FEASIBILITY STUDY OF METHOTREXATE USE IMPROVEMENT IN RHEUMATOID ARTHRITIS USING BIOMARKER FEEDBACK: THE MIRA TRIAL

Background/Aims MTX non-adherence is associated with reduced response, increased healthcare costs to the NHS and reduced quality of life for the patient. Often the prescriber is unable to determine if a patient is taking their medication as prescribed. There is a need to measure adherence directly to facilitate more precise and objective measurements of adherence to add to the clinicians tools and help to open up honest discussions and supportive interventions with patients. Our group has previously developed a sensitive biochemical assay for the detection of MTX adherence, MIRA is a feasibility trial designed to assess the feasibility of a randomised controlled trial of MTX biochemical adherence biofeedback.
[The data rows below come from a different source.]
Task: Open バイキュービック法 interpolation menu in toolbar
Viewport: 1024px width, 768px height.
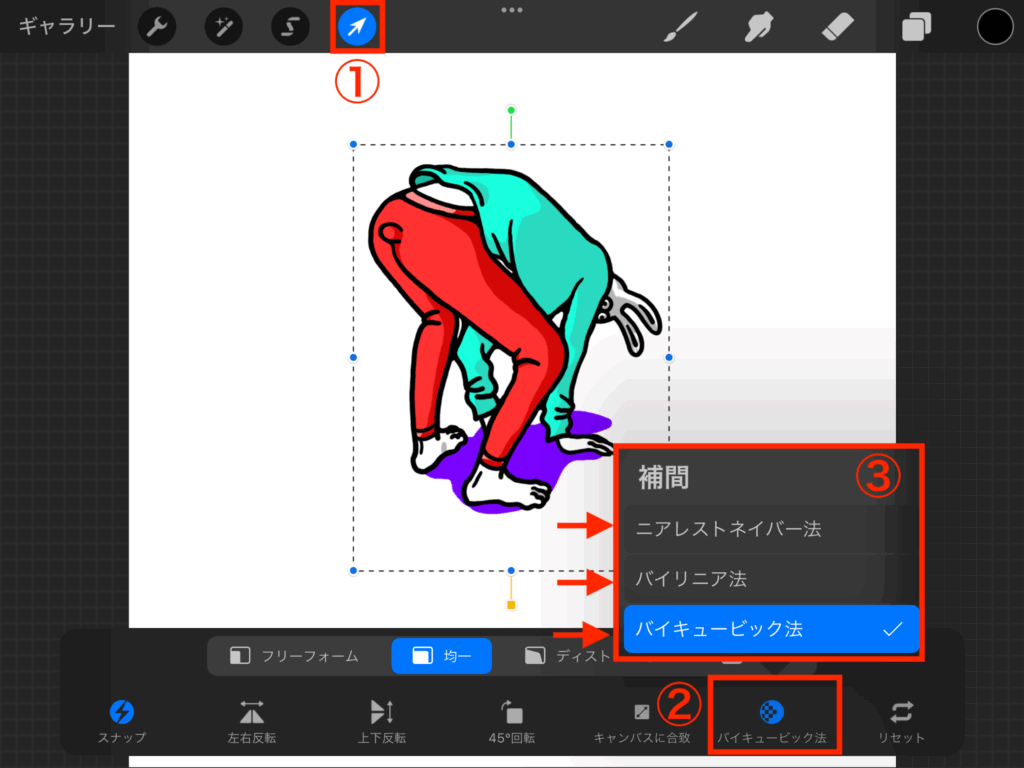Action: 771,721
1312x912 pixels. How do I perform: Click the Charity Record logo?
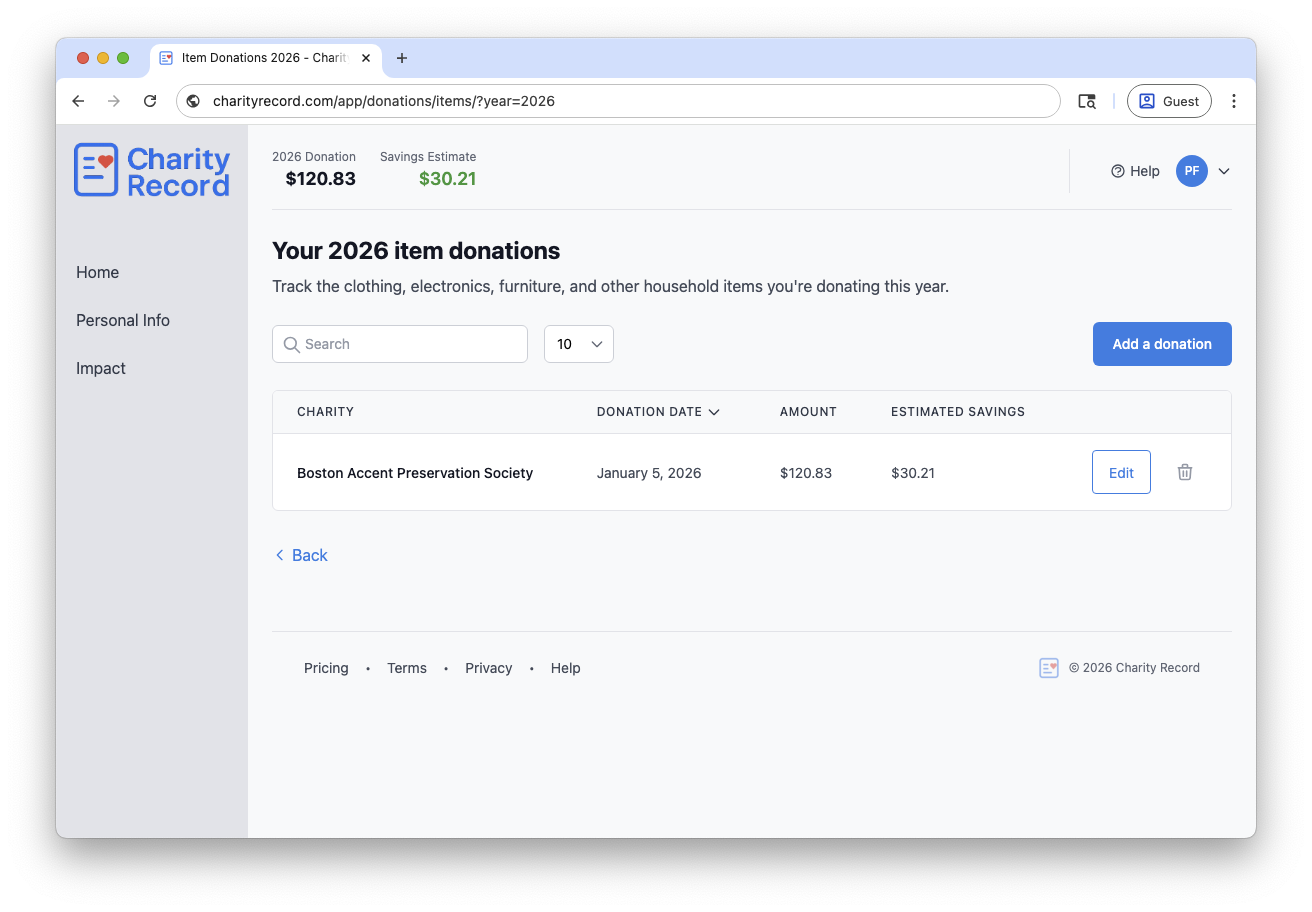point(152,171)
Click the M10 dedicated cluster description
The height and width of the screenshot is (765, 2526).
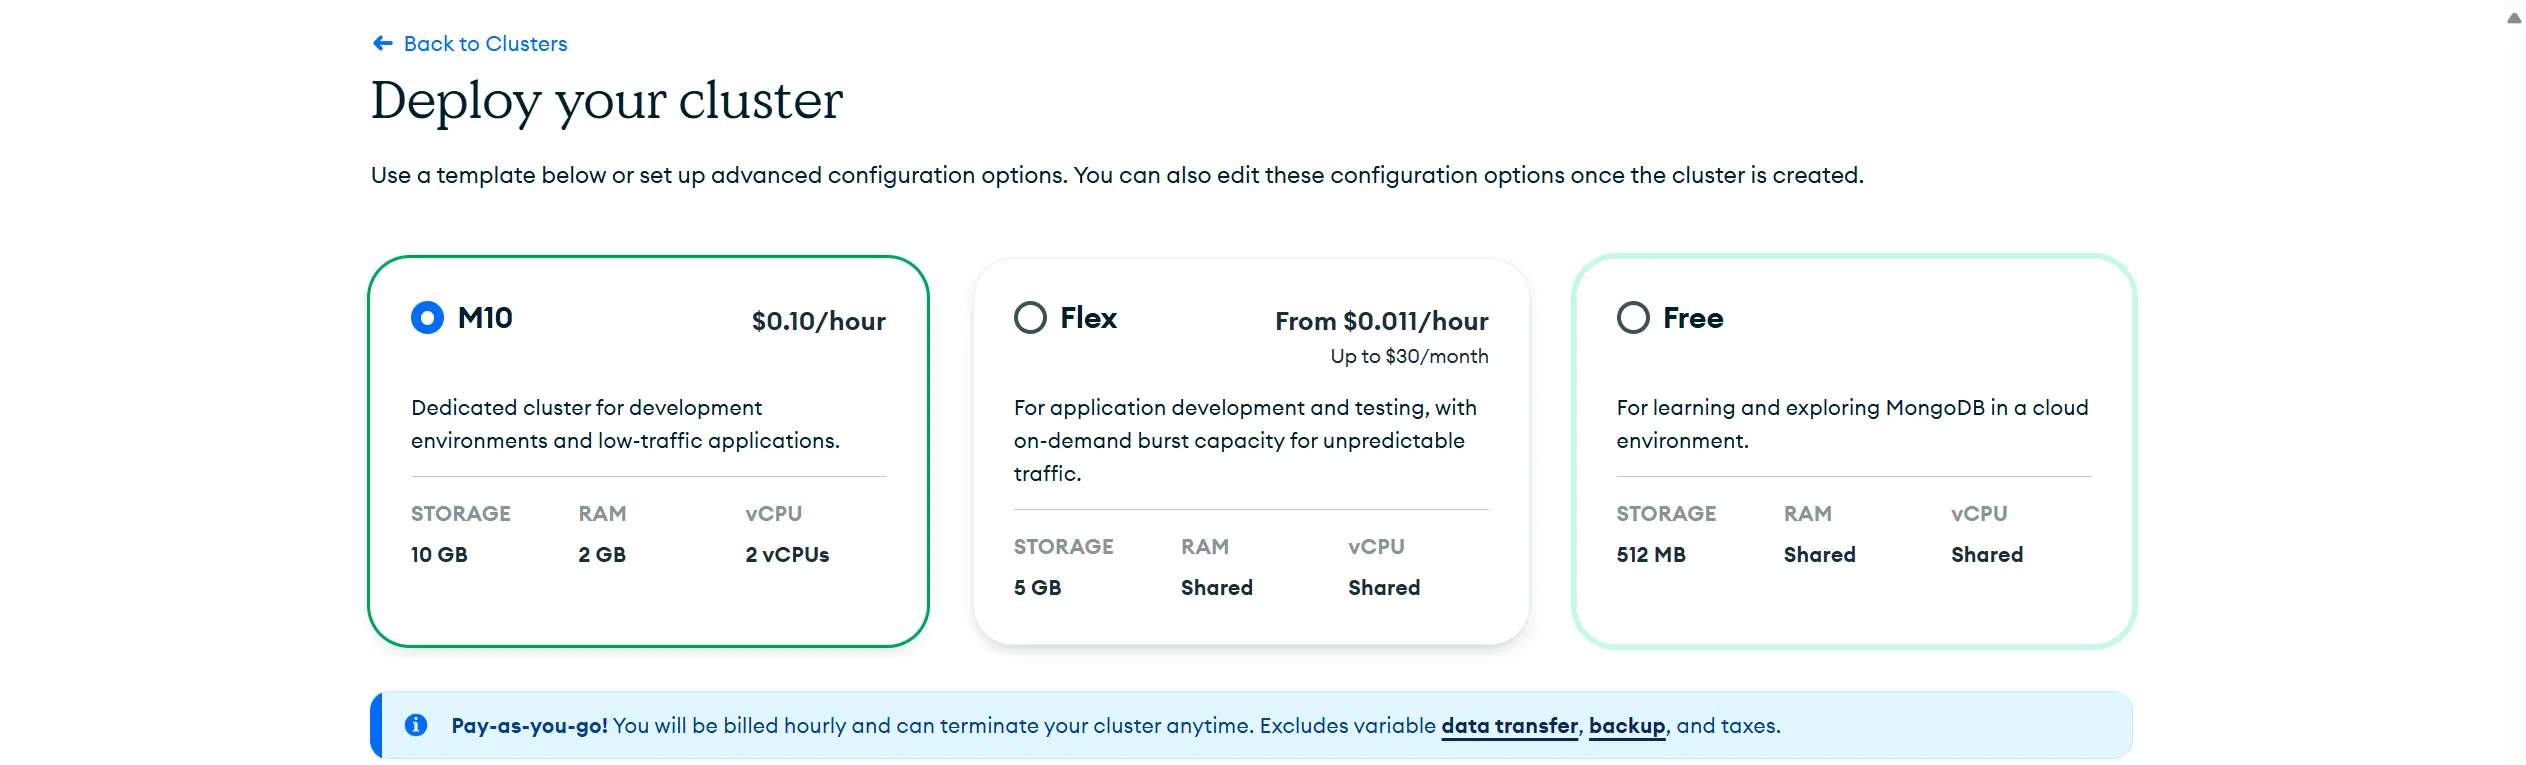(625, 424)
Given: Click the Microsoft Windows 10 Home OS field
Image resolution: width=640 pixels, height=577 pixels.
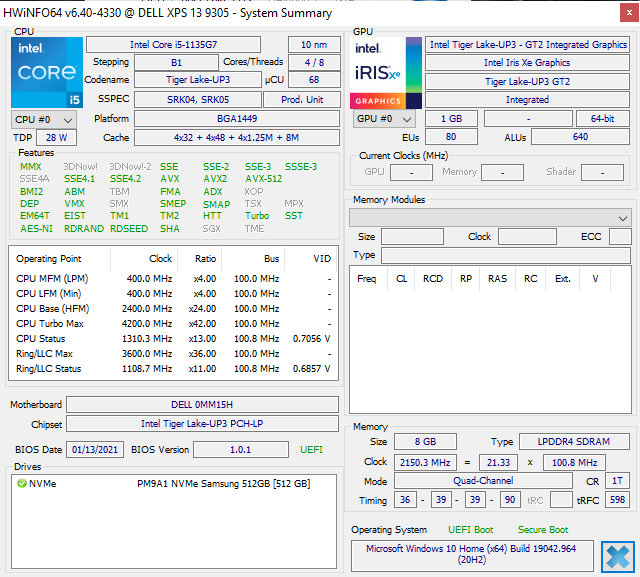Looking at the screenshot, I should point(473,555).
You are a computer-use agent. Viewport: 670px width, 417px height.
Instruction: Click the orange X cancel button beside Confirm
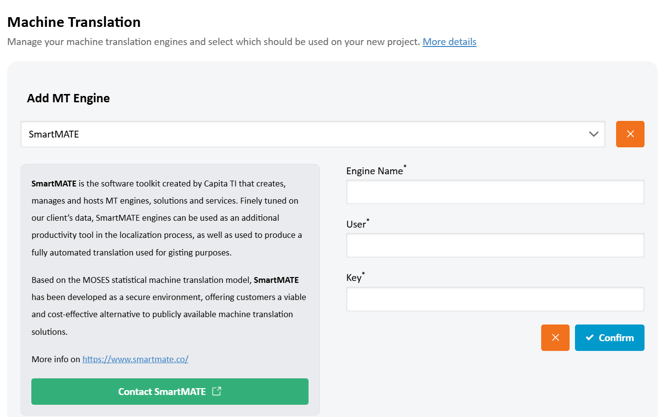point(555,338)
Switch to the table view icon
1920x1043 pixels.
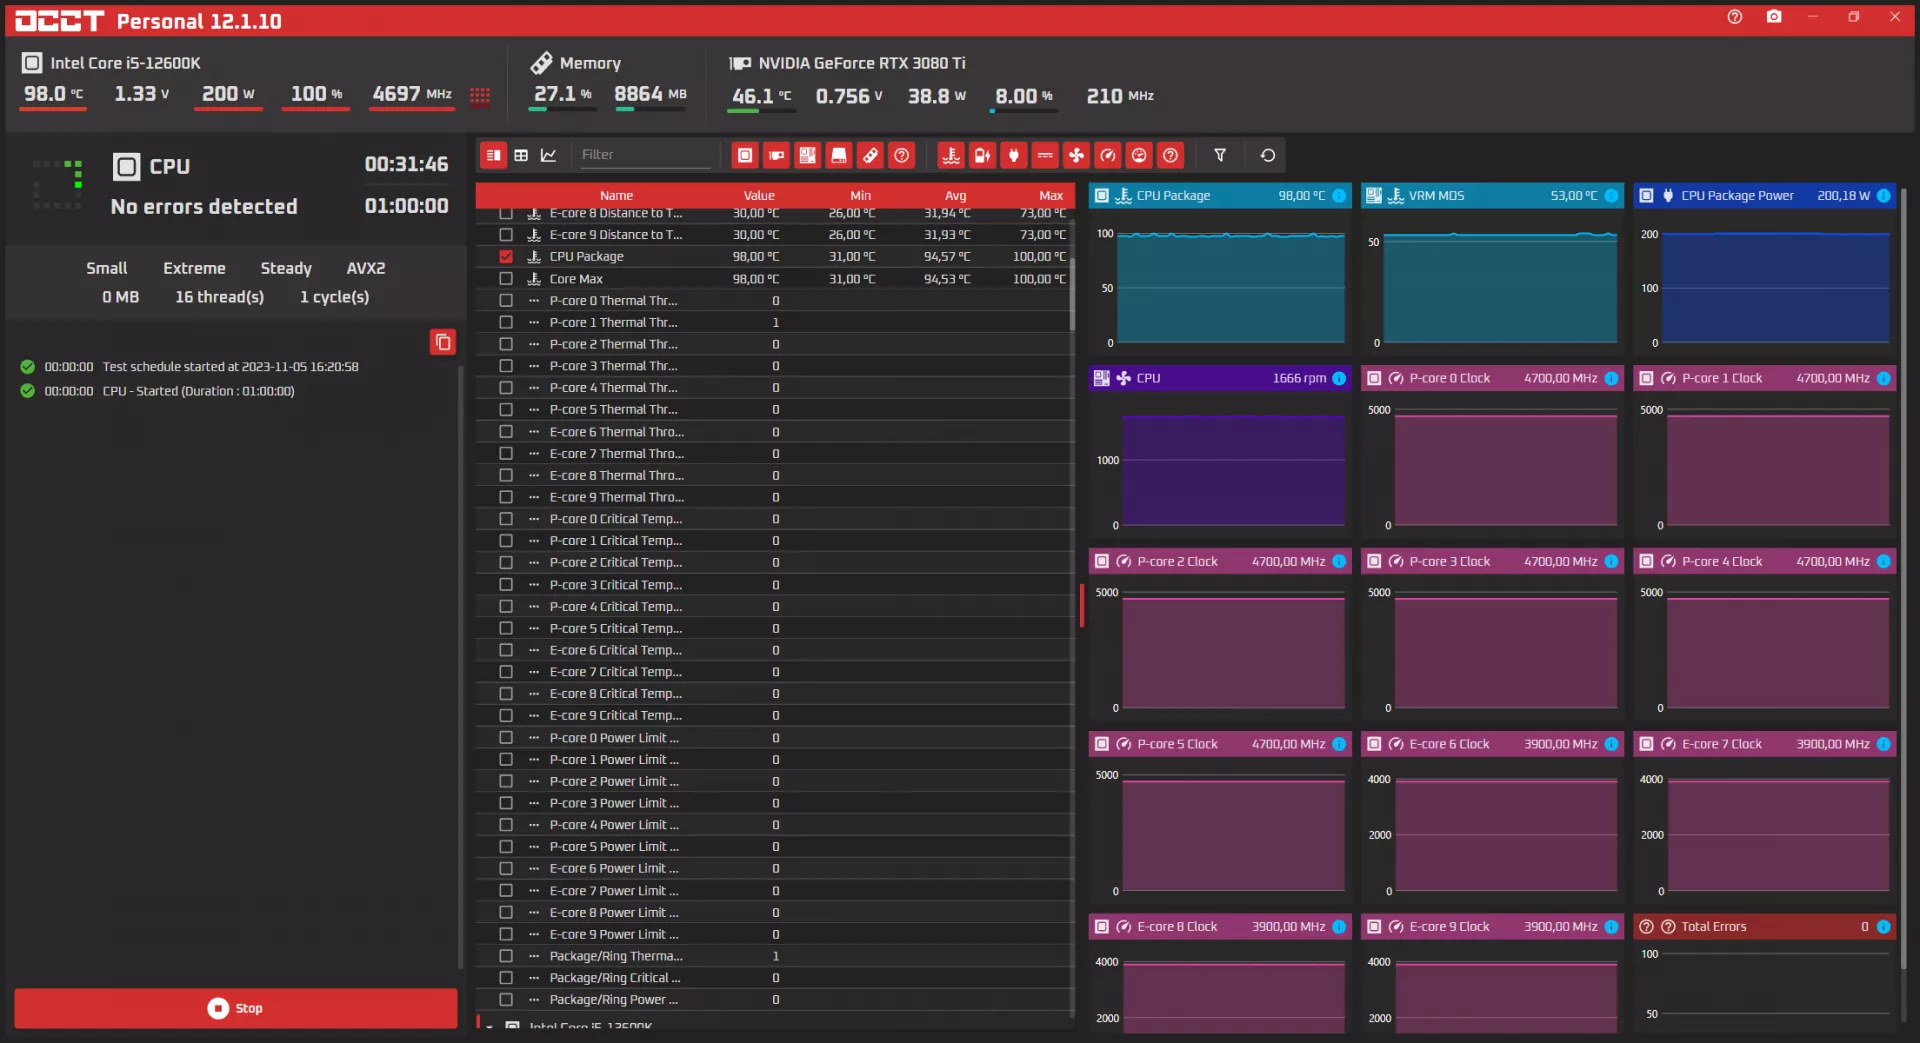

Methods MIRA is a prospective multi-centre randomised controlled trial to examine the feasibility of a fully powered randomised controlled trial to examine if a biochemical adherence guided intervention is superior to standard clinical care in RA patients prescribed MTX. RA patients prescribed oral MTX for ≥ two years were randomised 1:1 to receive biochemical adherence biofeedback or control. Clinico-demographics, biochemical MTX adherence and DAS-28 and were measured at baseline and three months. Participants in the intervention cohort were telephoned with their biochemical adherence results and adherence was explored. Ethical approval for MIRA was given by the North West - Haydock Research Ethics Committee (19/NW/0047) and all participants provided written informed consent. Results 57 participants were recruited, withdrawal rate was 14% and reasons given were intercurrent illness, lost contact, withdrawn consent and one patient died during follow-up leaving full outcome data available for 49 participants. Baseline clinico-demographics were similar in control and intervention cohorts (Table 1). Biochemical adherence worsened in the control cohort and improved in the intervention cohort (17 to 30%, 15 to 8% respectively). Change in DAS(CDP)-28 during the trial worsened in the control cohort but improved in the intervention cohort (-0.04 STD 1.26 and 0.38 STD 0.78 respectively). Conclusion The results of the MIRA trial have demonstrated that the use of a biochemical adherence blood test with biofeedback is feasible as part of a clinical trial. The intervention demonstrated early evidence for efficacy justifying the need for a full definitive trial. Disclosure J. Bluett: None. K.L. Hyrich: None. B. Keevil: None. P. Doran: None. A. Barton: None.